** TASK DETAILS **
Filter the entries and keep only the lines where the string "This" appears.
[SUPPLIED ENTRIES]
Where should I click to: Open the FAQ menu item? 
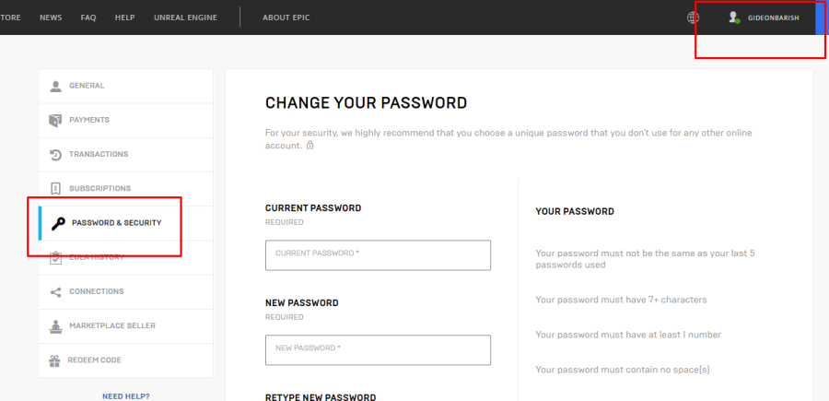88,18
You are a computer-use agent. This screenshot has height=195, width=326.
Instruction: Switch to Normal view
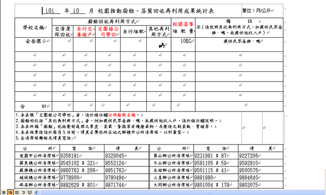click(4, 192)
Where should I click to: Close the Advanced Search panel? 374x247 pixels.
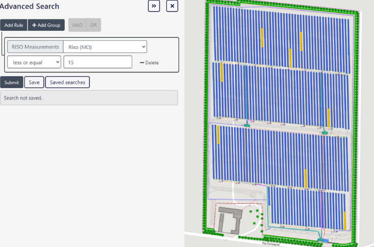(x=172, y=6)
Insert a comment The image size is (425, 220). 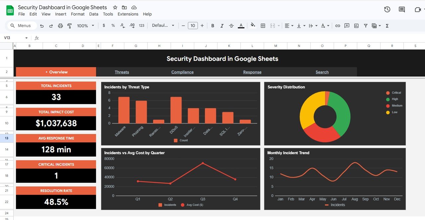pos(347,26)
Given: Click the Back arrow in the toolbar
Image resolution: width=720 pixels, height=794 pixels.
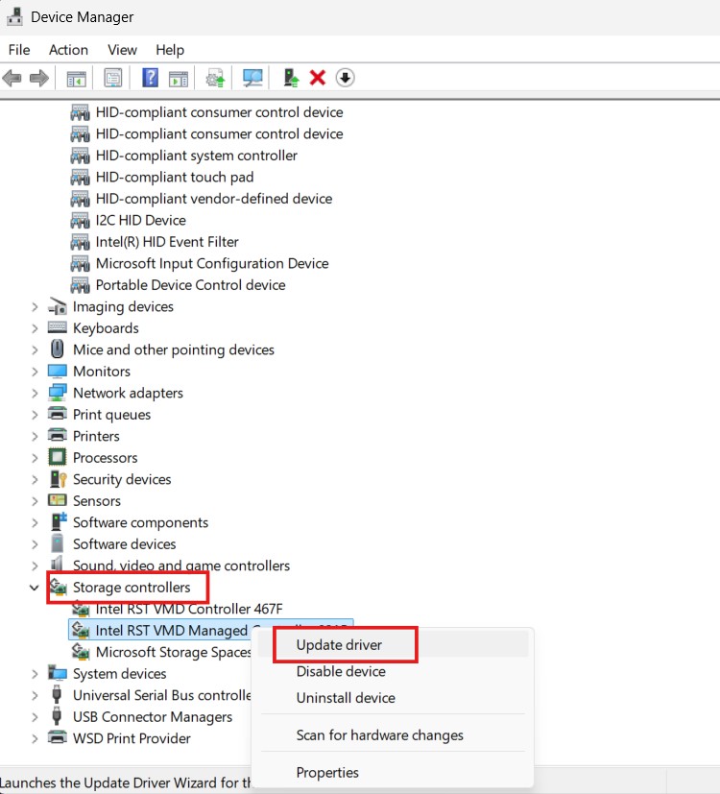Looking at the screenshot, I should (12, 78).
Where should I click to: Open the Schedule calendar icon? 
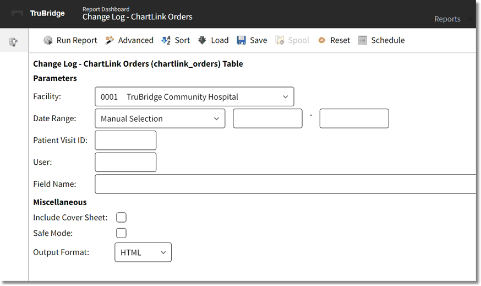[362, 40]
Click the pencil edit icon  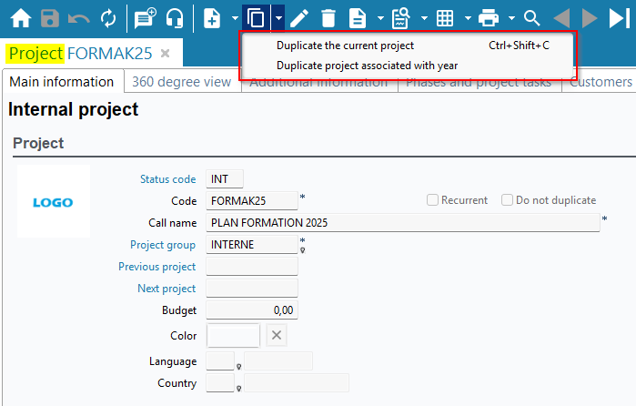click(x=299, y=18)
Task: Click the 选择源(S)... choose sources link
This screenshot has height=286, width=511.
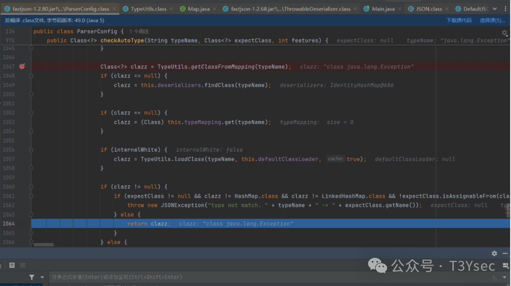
[/SUPPLIED ENTRIES]
[SUPPLIED ENTRIES]
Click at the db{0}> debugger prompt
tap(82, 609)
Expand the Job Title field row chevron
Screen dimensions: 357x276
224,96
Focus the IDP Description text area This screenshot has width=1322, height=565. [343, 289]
[/SUPPLIED ENTRIES]
** WRITTEN REPLY **
You are a computer-use agent. This screenshot has height=195, width=326.
This screenshot has height=286, width=511.
Focus the IDP Description text area This screenshot has width=1322, height=565. [343, 289]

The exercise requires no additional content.